Output the lines below from the one containing "Where should I click to: Duplicate" through the end of the listing, inclusive, exactly as they appear, and nothing further.

____ DATA UNDER STUDY

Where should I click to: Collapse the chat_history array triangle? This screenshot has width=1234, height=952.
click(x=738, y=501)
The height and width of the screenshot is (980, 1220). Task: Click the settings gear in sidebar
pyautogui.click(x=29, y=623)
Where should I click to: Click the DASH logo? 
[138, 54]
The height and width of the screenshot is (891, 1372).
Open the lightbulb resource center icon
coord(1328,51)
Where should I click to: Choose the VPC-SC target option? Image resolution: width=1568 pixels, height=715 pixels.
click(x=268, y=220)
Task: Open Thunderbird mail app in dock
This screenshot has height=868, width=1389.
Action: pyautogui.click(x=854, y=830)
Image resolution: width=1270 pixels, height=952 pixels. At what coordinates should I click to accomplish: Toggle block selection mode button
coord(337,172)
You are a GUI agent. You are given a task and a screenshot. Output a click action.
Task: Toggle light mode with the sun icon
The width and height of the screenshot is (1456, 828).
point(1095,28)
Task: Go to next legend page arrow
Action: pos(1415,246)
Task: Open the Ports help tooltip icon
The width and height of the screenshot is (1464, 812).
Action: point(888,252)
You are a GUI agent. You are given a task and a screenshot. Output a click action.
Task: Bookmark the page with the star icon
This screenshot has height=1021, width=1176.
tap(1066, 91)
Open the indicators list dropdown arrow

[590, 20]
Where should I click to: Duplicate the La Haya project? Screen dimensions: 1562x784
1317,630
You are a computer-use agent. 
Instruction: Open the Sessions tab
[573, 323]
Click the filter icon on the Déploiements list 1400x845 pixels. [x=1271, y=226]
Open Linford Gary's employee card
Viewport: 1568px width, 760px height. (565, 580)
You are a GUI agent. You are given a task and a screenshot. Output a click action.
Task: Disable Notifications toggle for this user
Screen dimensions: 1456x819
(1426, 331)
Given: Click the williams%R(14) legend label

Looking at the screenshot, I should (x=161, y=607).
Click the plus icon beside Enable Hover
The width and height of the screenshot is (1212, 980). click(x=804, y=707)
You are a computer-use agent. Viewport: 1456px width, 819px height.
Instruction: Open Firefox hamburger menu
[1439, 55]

________

__ANSWER SECTION__:
Where should I click to: Duplicate the La Haya project? Screen dimensions: 1562x784
1317,630
You are a computer-use agent. 
Instruction: Open the Sessions tab
[573, 323]
Click the filter icon on the Déploiements list 1400x845 pixels. [x=1271, y=226]
Open Linford Gary's employee card
Viewport: 1568px width, 760px height. (565, 580)
You are a GUI agent. You are given a task and a screenshot. Output a click action.
Task: Disable Notifications toggle for this user
Screen dimensions: 1456x819
(1426, 331)
Given: Click the williams%R(14) legend label

Looking at the screenshot, I should (x=161, y=607).
Click the plus icon beside Enable Hover
The width and height of the screenshot is (1212, 980). click(x=804, y=707)
You are a computer-use agent. Viewport: 1456px width, 819px height.
Instruction: Open Firefox hamburger menu
[1439, 55]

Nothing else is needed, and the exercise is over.